Severe burn injury results in liver dysfunction and damage, with subsequent metabolic derangements contributing to patient morbidity and mortality. On a cellular level, significant postburn hepatocyte apoptosis occurs and likely contributes to liver dysfunction. However, the underlying mechanisms of hepatocyte apoptosis are poorly understood. The endoplasmic reticulum (ER) stress response/unfolded protein response (UPR) pathway can lead to hepatocyte apoptosis under conditions of liver dysfunction. Thus, we hypothesized that ER stress/UPR may mediate hepatic dysfunction in response to burn injury. We investigated the temporal activation of hepatic ER stress in mice after a severe burn injury. Mice received a scald burn over 35% of their body surface and were killed at 1, 7, 14, and 21 d postburn.

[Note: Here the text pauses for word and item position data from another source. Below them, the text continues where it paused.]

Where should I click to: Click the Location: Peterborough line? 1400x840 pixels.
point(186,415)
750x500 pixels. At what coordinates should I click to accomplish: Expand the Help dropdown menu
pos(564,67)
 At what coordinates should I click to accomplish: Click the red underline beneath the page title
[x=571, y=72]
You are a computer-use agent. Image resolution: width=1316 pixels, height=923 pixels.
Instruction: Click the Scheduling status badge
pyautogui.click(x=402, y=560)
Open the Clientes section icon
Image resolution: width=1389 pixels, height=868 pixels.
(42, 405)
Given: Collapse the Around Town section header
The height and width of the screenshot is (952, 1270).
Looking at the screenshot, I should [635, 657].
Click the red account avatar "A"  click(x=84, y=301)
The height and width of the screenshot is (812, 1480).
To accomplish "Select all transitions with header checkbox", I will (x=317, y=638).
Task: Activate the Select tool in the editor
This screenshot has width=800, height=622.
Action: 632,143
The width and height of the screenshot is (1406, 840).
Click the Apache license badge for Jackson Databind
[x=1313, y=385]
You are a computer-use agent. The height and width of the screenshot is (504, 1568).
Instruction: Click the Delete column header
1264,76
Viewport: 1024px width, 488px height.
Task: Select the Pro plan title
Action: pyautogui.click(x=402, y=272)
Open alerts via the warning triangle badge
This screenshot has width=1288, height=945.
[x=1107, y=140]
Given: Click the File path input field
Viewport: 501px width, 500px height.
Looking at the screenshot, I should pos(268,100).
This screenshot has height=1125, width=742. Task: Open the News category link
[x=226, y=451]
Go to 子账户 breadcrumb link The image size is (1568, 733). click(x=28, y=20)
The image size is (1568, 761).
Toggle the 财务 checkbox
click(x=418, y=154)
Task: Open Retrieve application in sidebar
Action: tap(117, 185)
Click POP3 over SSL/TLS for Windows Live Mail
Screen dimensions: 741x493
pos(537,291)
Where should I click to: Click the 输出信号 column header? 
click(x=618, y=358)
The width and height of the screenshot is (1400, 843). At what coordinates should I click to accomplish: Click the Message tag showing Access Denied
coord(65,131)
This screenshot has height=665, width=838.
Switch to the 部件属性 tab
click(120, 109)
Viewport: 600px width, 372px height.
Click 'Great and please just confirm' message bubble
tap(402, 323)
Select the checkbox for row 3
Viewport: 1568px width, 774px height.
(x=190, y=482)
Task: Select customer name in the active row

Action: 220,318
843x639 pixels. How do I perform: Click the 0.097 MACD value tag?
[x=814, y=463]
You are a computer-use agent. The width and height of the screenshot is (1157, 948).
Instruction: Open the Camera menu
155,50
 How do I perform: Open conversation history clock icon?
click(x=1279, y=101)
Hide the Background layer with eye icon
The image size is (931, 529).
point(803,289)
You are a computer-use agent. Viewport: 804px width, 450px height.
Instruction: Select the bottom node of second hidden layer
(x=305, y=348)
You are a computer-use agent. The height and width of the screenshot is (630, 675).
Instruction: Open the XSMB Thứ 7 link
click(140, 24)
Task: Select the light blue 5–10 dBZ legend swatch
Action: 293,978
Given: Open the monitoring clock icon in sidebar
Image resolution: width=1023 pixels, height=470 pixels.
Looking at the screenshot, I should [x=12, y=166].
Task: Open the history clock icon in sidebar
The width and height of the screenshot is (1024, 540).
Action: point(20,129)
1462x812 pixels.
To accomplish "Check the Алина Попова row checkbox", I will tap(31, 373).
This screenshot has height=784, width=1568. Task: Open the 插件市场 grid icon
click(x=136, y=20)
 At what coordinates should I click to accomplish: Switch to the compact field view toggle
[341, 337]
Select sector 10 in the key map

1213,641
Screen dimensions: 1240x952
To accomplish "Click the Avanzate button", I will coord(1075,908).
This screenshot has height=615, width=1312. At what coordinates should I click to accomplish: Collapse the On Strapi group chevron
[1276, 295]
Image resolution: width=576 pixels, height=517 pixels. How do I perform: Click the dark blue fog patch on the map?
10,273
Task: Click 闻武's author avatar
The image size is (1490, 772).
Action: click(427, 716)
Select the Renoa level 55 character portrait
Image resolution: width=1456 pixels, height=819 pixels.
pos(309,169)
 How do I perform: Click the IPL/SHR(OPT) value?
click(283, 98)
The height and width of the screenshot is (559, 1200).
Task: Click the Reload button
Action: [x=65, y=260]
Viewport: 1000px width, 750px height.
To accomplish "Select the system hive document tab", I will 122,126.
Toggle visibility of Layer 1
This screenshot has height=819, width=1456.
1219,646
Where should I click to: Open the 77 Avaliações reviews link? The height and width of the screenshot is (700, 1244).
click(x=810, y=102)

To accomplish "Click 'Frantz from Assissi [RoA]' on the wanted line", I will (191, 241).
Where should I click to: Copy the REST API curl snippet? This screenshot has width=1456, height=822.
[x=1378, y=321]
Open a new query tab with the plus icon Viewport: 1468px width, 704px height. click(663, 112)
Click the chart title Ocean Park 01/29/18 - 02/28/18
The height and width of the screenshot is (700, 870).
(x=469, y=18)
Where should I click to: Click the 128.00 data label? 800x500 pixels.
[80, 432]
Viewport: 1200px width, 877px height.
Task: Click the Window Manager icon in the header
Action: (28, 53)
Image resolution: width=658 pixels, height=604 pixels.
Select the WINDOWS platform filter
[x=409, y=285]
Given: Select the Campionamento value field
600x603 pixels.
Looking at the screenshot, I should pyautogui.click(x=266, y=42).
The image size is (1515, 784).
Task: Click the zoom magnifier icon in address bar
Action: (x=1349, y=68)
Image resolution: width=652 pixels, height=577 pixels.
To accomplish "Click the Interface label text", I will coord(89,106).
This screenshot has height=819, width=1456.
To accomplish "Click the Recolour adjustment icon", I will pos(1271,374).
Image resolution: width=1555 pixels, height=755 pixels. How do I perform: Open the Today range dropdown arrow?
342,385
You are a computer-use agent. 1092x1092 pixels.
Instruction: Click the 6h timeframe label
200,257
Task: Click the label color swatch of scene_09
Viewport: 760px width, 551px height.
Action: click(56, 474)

We found that severe burn induces hepatocyte apoptosis as indicated by increased caspase-3 activity (P < 0.05). Serum albumin levels decreased postburn and remained lowered for up to 21 d, indicating that constitutive secretory protein synthesis was reduced. Significantly, upregulation of the ER stress markers glucose-related protein 78 (GRP78)/BIP, protein disulfide isomerase (PDI), p-protein kinase R-like endoplasmic reticulum kinase (p-PERK), and inositol-requiring enzyme 1alpha (IRE-1alpha) were found beginning 1 d postburn (P < 0.05) and persisted up to 21 d postburn (P < 0.05). Hepatic ER stress induced by burn injury was associated with compensatory upregulation of the calcium chaperone/storage proteins calnexin and calreticulin (P < 0.05), suggesting that ER calcium store depletion was the primary trigger for induction of the ER stress response. In summary, thermal injury in mice causes long-term adaptive and deleterious hepatic function alterations characterized by significant upregulation of the ER stress response.